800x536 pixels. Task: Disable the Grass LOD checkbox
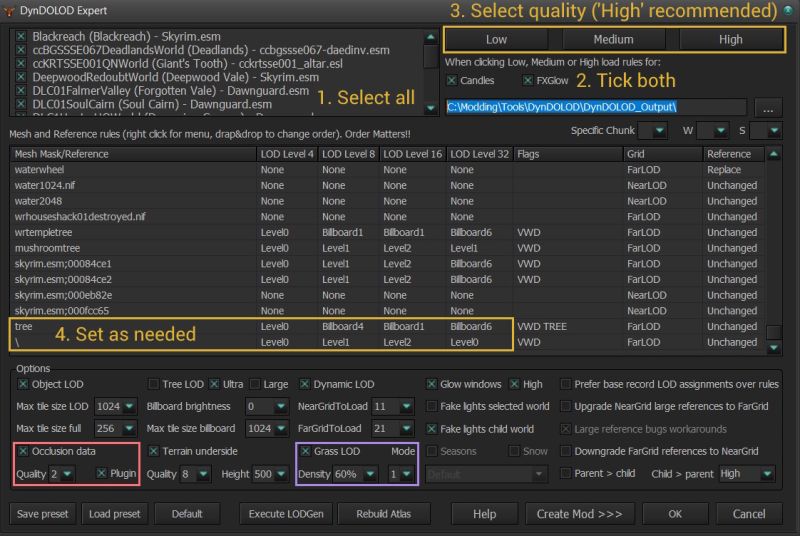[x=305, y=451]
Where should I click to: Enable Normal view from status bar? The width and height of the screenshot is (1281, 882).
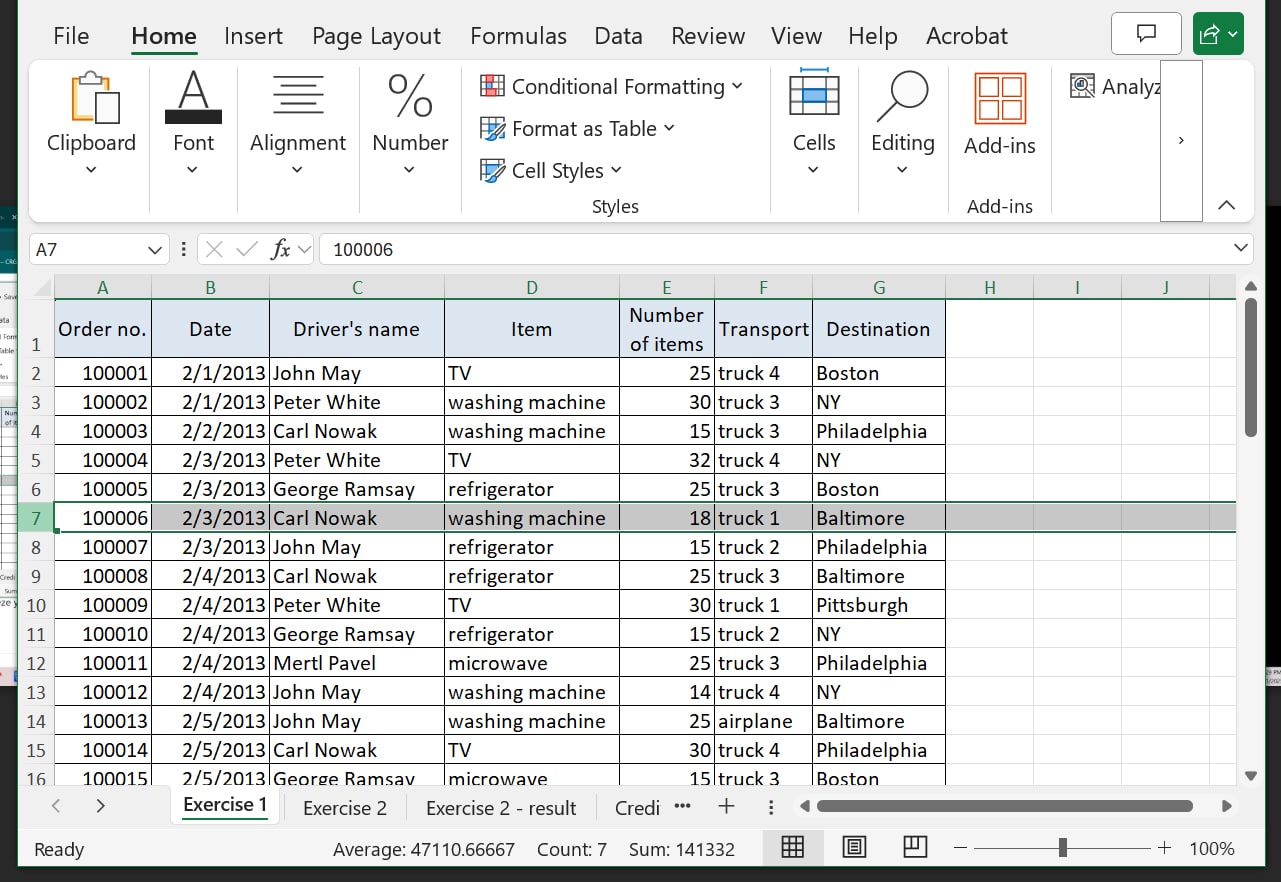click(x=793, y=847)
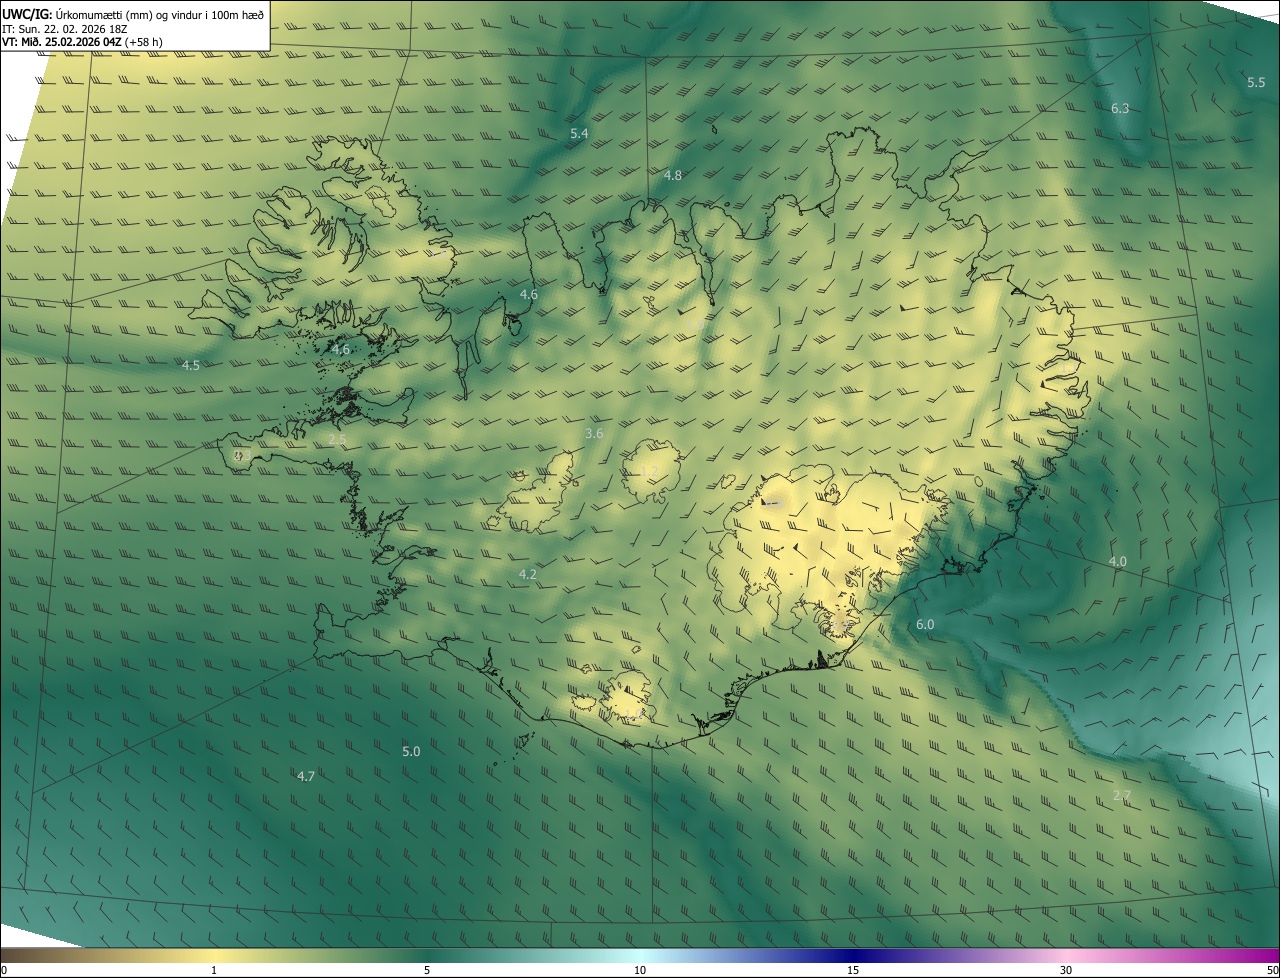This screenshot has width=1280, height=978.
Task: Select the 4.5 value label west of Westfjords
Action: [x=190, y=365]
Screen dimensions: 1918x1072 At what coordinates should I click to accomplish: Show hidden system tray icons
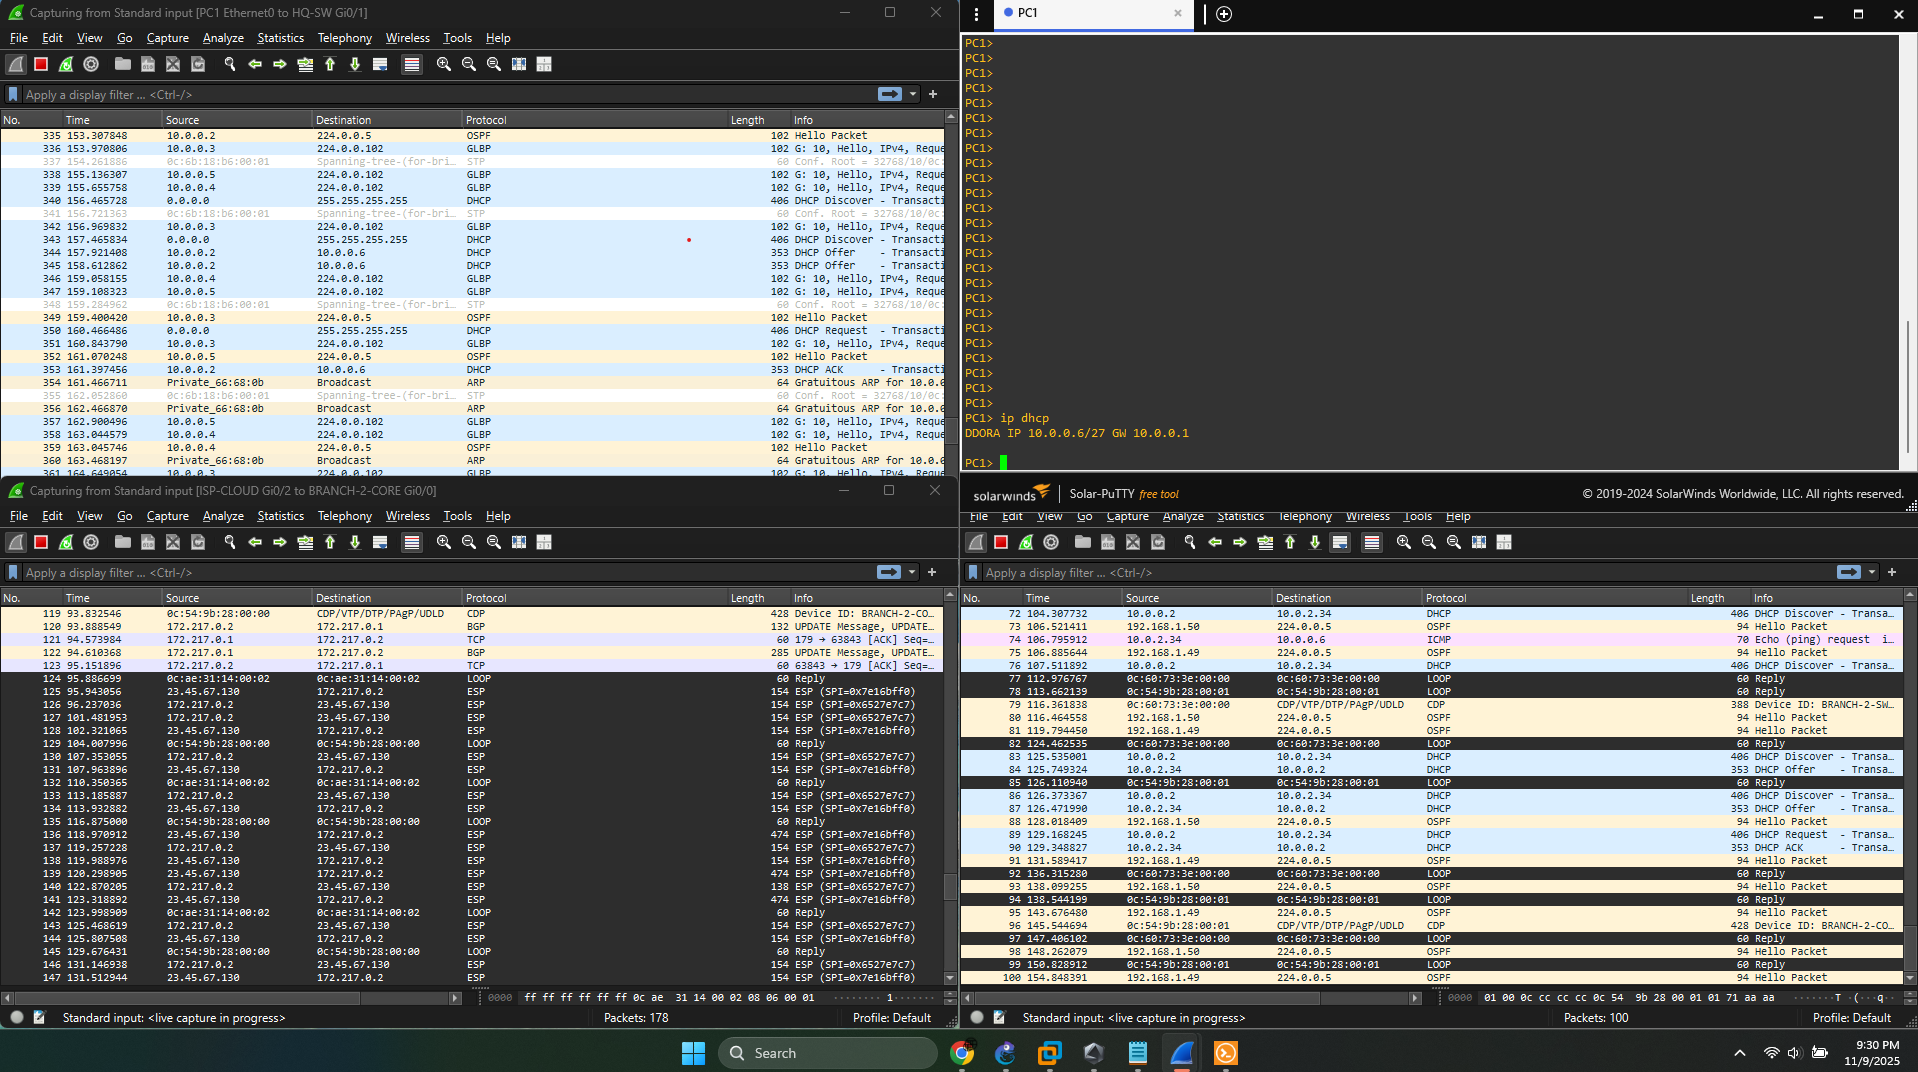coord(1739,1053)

________

**PROBLEM DESCRIPTION:** Could you transcribe the records above exactly, leaving every picture out?

**EXERCISE RESPONSE:**
800x536 pixels. Task: Disable the Grass LOD checkbox
[x=305, y=451]
Where should I click to: Enable Normal view from status bar? The width and height of the screenshot is (1281, 882).
click(x=793, y=847)
This screenshot has width=1280, height=978.
Task: Select the 4.5 value label west of Westfjords
Action: [x=190, y=365]
Screen dimensions: 1918x1072 At what coordinates should I click to accomplish: Show hidden system tray icons
coord(1739,1053)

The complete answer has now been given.